Following Chapter 1 which introduces the background of oscillators, Chapter 2 demonstrates a Pierce oscillator referenced to a capacitive-gap 199.2-MHz polysilicon two-by-five radial-contour mode 13.4-um-radius disk array-composite resonator with 36.1-nm transducing gap and achieved phase noise marks of -104.7dBc/Hz at 1-kHz offset and -149.6dBc/Hz far from the carrier. The array-composite resonator employs electrode-less buffer disks at the end of the array to avoid electrode-resonator contact and ensure proper device functions. Extensive FEA suggests large-scale differential array-composite resonator dampens spurious modes. A dual-mode 200-MHz oscillator demonstrates the use of the spurious mode of the 13.6-nm gap array-composite reference resonator.

Pursuant to recovering contaminated MEMS resonators and also further improving resonator Q, Chapter 3 presents an ultraviolet (UV)-ozone treatment process capable of atomic-scale surface cleaning that has enabled the highest measured room temperature Q and frequency-Q product (f-Q) for on-chip polysilicon acoustic resonators to date while also demonstrating an ability to restore catastrophically contaminated devices to operational performance specs.

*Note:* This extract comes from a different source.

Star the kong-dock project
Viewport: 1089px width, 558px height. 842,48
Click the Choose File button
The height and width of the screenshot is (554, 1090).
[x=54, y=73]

Finally, Chapter 4 presents the first demonstration of a closed-loop oscillator referenced to a 20.4-um-radius high-Q radial-contour mode Aluminum Nitride (AlN) Cap-Piezo resonator that posts a measured phase noise of -87 dBc/Hz at 1-kHz offset from its 167.3-MHz carrier while consuming only 173 uW. The key enabler of this demonstration is the improved fabrication process which improves the yield of the Cap-Piezo resonator. The fabricated resonators achieved a Q of 4,568 at 311MHz and 4,536 at 167MHz. The Q of these resonators is limited by the stress-gradient-induced resonator-electrode contact. The Q may further increase by optimizing the AlN sputtering to minimize its vertical stress gradient. AlN Cap-Piezo whispering-gallery-mode (WGM) disk resonators are fabricated and tested, but the disk-to-electrode contact lowers the Q and prevents the direct determination of the intrinsic Q of AlN.